- Information given -
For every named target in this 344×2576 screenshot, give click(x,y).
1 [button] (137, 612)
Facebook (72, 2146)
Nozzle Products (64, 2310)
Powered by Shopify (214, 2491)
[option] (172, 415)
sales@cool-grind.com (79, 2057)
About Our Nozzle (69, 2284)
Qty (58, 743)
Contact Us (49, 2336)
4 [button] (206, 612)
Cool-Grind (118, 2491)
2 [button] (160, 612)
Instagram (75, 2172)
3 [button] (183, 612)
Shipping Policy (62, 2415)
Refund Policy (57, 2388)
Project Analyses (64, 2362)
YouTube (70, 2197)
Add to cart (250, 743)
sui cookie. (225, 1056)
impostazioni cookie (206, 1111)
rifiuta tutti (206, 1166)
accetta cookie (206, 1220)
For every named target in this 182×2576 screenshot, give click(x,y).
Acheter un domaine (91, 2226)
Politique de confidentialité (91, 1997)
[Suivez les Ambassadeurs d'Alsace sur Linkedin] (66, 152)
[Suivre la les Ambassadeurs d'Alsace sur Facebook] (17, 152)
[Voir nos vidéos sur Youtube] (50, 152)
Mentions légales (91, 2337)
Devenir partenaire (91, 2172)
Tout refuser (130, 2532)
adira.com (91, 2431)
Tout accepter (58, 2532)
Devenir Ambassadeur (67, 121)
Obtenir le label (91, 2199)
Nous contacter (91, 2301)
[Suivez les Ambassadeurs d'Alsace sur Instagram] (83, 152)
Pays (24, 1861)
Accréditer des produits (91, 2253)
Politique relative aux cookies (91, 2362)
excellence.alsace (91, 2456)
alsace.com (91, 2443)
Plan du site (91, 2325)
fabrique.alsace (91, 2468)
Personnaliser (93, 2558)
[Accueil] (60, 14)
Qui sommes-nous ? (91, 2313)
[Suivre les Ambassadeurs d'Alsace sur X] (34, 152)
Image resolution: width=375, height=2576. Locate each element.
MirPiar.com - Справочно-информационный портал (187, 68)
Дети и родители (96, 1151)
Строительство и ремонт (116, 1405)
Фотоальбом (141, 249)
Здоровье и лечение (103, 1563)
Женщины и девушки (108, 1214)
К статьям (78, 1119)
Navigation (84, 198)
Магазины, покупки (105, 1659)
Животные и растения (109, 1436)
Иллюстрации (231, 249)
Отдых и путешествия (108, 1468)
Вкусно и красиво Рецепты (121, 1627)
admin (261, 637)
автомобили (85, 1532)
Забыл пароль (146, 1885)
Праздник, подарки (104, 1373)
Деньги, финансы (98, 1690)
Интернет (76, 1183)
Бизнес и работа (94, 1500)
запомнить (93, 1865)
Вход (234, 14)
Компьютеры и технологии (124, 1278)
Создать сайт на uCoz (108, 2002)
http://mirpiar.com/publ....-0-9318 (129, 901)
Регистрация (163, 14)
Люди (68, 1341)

- Problem details -
From the first line to the last, reproduce the data exactly.

- Answer to this task -
For every named target in this 344×2576 screenshot, give click(x,y).
1 [button] (137, 612)
Facebook (72, 2146)
Nozzle Products (64, 2310)
Powered by Shopify (214, 2491)
[option] (172, 415)
sales@cool-grind.com (79, 2057)
About Our Nozzle (69, 2284)
Qty (58, 743)
Contact Us (49, 2336)
4 [button] (206, 612)
Cool-Grind (118, 2491)
2 [button] (160, 612)
Instagram (75, 2172)
3 [button] (183, 612)
Shipping Policy (62, 2415)
Refund Policy (57, 2388)
Project Analyses (64, 2362)
YouTube (70, 2197)
Add to cart (250, 743)
sui cookie. (225, 1056)
impostazioni cookie (206, 1111)
rifiuta tutti (206, 1166)
accetta cookie (206, 1220)
For every named target in this 182×2576 screenshot, give click(x,y).
Acheter un domaine (91, 2226)
Politique de confidentialité (91, 1997)
[Suivez les Ambassadeurs d'Alsace sur Linkedin] (66, 152)
[Suivre la les Ambassadeurs d'Alsace sur Facebook] (17, 152)
[Voir nos vidéos sur Youtube] (50, 152)
Mentions légales (91, 2337)
Devenir partenaire (91, 2172)
Tout refuser (130, 2532)
adira.com (91, 2431)
Tout accepter (58, 2532)
Devenir Ambassadeur (67, 121)
Obtenir le label (91, 2199)
Nous contacter (91, 2301)
[Suivez les Ambassadeurs d'Alsace sur Instagram] (83, 152)
Pays (24, 1861)
Accréditer des produits (91, 2253)
Politique relative aux cookies (91, 2362)
excellence.alsace (91, 2456)
alsace.com (91, 2443)
Plan du site (91, 2325)
fabrique.alsace (91, 2468)
Personnaliser (93, 2558)
[Accueil] (60, 14)
Qui sommes-nous ? (91, 2313)
[Suivre les Ambassadeurs d'Alsace sur X] (34, 152)
Image resolution: width=375, height=2576. Locate each element.
MirPiar.com - Справочно-информационный портал (187, 68)
Дети и родители (96, 1151)
Строительство и ремонт (116, 1405)
Фотоальбом (141, 249)
Здоровье и лечение (103, 1563)
Женщины и девушки (108, 1214)
К статьям (78, 1119)
Navigation (84, 198)
Магазины, покупки (105, 1659)
Животные и растения (109, 1436)
Иллюстрации (231, 249)
Отдых и путешествия (108, 1468)
Вкусно и красиво Рецепты (121, 1627)
admin (261, 637)
автомобили (85, 1532)
Забыл пароль (146, 1885)
Праздник, подарки (104, 1373)
Деньги, финансы (98, 1690)
Интернет (76, 1183)
Бизнес и работа (94, 1500)
запомнить (93, 1865)
Вход (234, 14)
Компьютеры и технологии (124, 1278)
Создать сайт на uCoz (108, 2002)
http://mirpiar.com/publ....-0-9318 (129, 901)
Регистрация (163, 14)
Люди (68, 1341)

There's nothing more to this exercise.